YOUR OBJECTIVE: Please copy out every line in the entries below that contains the word "will".

GIVEN RECORDS:
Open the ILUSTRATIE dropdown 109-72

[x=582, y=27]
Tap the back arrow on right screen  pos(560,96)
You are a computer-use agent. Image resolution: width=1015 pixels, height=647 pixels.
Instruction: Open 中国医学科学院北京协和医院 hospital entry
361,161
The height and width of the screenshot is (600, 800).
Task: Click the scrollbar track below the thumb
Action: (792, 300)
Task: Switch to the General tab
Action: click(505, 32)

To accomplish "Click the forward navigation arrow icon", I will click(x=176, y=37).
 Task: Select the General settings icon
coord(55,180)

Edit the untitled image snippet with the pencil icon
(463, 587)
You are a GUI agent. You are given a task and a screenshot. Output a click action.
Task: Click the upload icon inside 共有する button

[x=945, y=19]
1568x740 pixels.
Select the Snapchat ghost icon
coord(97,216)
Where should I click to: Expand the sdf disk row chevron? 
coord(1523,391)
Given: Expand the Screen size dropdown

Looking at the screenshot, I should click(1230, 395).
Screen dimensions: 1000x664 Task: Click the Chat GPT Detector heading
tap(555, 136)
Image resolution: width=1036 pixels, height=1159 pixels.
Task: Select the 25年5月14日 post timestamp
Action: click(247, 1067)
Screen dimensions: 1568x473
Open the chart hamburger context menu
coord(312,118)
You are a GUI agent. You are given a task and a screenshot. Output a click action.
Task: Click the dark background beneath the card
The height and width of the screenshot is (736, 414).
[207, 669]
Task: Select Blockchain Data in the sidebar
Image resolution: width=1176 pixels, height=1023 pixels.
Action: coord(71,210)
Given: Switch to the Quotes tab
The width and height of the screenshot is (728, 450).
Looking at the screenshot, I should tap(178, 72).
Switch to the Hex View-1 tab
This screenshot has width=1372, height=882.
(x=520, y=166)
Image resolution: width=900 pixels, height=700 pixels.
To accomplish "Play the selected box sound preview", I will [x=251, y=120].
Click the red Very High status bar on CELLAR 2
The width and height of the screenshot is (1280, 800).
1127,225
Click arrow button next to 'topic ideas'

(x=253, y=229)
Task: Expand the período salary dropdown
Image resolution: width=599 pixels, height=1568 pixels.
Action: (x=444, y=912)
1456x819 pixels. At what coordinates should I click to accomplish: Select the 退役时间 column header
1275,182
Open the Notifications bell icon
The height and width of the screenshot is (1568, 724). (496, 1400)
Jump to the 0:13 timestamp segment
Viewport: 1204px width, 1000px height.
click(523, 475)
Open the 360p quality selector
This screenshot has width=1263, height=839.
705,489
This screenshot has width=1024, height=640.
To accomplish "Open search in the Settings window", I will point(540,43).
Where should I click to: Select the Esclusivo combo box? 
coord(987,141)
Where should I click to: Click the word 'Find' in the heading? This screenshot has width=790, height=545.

FULL RESPONSE:
To accomplish "Click the forward navigation arrow icon", I will click(x=176, y=37).
To accomplish "Play the selected box sound preview", I will [x=251, y=120].
To accomplish "Open search in the Settings window", I will point(540,43).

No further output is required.